Find all functions $f:\mathbb{R}^+\to \mathbb{R}^+$ such that for all $x,y\in\mathbb{R}^+$, $f(x)f(yf(x))=f(x+y)$

Solution 1:

Actually we don't need to use the condition that the function is continuous.

Denote the condition $f(x)f(yf(x))=f(x+y)$ by $(1)$

Case I: for some $t$ in $\mathbb{R}^+$, $f(t)>1$.

We put $(x,y)=(t,t/(f(t)-1))$ in $(1)$, and consequently we have $yf(x)=x+y$. Thus we have $f(x)f(yf(x))=f(x+y)$ with $yf(x)=x+y$ and thus $f(yf(x))=f(x+y)>0$. Then $f(t)=f(x)=1$, a contradiction.

Case II: for all $t$ in $\mathbb{R}^+$, $1≥f(t)>0$. Moreover, there is at least one $t$ such that $f(t)=1$.

Then we prove that $f$ is constant. Otherwise, there is another positive real number $r$ such that $f(r)<1$.

We put $(x,y)=(t,kt)$ where $k=1,2,\dotsc$. We have that $f(t)f(ktf(t))=f((k+1)t)$, that is, $f(kt)=f((k+1)t)$. Then $f(kt)=f((k-1)t)=\dotsb=f(t)=1$ for any postive integer $k$.

There is an integer $n$ larger than $r/t$, which means $nt>r$. We put $(x,y)=(r,nt-r)$, and we have $f(r)f((nt-r)f(r))=f(nt)=1$. Thus $f((nt-r)f(r))=1/f(r)>1$, a contradiction.

Case III: for all $t$ in $\mathbb{R}^+$, $1>f(t)>0$.

Then we prove that $f$ is injective firstly.
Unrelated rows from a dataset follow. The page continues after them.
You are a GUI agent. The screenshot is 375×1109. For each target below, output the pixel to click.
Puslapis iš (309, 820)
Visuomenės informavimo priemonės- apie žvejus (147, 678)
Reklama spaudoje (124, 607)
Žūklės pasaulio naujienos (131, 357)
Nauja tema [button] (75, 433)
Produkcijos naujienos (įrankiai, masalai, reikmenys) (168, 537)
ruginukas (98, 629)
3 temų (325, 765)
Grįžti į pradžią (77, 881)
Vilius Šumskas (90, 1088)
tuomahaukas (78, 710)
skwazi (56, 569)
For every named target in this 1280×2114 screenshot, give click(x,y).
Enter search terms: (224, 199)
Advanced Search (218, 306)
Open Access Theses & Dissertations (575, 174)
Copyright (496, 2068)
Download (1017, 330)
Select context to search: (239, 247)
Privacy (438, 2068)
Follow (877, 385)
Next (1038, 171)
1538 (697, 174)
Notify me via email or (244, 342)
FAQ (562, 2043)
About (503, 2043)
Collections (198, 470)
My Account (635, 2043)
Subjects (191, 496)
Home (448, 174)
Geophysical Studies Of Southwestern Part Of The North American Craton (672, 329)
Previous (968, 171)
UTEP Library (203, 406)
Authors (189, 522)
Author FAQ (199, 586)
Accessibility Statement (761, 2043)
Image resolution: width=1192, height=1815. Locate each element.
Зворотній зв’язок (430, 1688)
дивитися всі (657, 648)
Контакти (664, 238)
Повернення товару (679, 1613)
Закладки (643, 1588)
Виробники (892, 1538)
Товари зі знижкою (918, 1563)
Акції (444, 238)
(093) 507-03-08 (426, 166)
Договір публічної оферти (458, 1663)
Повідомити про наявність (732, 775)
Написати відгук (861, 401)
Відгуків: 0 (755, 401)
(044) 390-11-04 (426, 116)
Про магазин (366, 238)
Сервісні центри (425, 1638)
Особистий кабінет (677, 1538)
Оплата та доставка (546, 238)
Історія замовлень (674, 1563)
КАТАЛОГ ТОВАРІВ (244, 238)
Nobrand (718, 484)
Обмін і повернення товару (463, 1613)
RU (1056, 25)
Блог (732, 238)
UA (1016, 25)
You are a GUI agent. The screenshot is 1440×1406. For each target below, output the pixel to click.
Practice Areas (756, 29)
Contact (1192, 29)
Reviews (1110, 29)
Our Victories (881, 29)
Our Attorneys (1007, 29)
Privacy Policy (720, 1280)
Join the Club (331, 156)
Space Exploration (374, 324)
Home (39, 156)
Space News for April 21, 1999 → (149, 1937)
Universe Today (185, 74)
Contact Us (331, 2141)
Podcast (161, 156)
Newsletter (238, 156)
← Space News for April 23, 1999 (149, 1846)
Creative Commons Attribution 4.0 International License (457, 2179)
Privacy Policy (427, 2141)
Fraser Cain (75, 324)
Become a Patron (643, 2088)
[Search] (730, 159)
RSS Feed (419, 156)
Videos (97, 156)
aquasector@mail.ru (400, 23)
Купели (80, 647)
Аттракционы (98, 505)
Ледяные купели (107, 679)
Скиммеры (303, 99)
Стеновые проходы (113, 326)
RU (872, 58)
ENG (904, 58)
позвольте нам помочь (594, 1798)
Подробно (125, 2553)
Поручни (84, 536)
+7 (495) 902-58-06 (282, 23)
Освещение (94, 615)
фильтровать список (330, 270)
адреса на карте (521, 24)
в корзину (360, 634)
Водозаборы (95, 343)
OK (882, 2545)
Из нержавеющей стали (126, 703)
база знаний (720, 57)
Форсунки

Otherwise, we will have that $f(u)=f(v)$ with $u>v>0$. Let $(x,y)=(v,u-v)$ in $(1)$, we have $f(v)>f(v)f((u-v)f(v))=f(u)$ (because $1>f((u-v)f(v))>0$), a contradiction.

Then, let $x=1$ in $(1)$, we have that (denote $f(1)$ by $c$) $cf(cy)=f(y+1)$. Let $y=1/f(x)$ in $(1)$, we have that $cf(x)=f(x+1/f(x))$. Consider the two equation above, let $y=x/c$, we have that $f(x/c+1)=cf(x)=f(x+1/f(x))$, which, by using that $f$ is injective, means that $x/c+1=x+1/f(x)$ for all $x$. Then we have that $f(x)=1/(ax+1)$ where $a=1/c-1$ is a postive constant. It is easy to substantiate that all functions in this form satisfy the given equation $(1)$.

QED.

Solution 2:

OK, posting this as an answer since it's the most I can figure out at the moment:

If we suppose that $f$ is continuous and furthermore that it has $1$ in its image, then it is constant (and hence $1$ everywhere).

Proof: Suppose $f(t)=1$. Then applying the functional equation, we find that $f(x)=f(t+x)=f(x+t)=f(x)f(tf(x))$. From this we conclude two things: Firstly, $t$ is a period of $f$. Secondly, cancelling the occurences of $f(x)$ (since, after all, $f$ is never $0$), $f(tf(x))=1$, that is to say, $tf(x)$ also has this same property as $t$, and hence is also a period of $f$.

So if $f$ has any irrational numbers in its image, then it would have two periods with irrational ratio, and hence have arbitrarily small periods; by the continuity assumption, this means $f$ is constant.

But on the other hand, if $f$ has no irrational numbers in its image, then by continuity, this also means $f$ is constant.

(Note that one can also get arbitrarily small periods without using continuity if one assumes that $f(x)<1$ for some $x$; but if you don't assume continuity, I don't know how to show $f$ is constant.)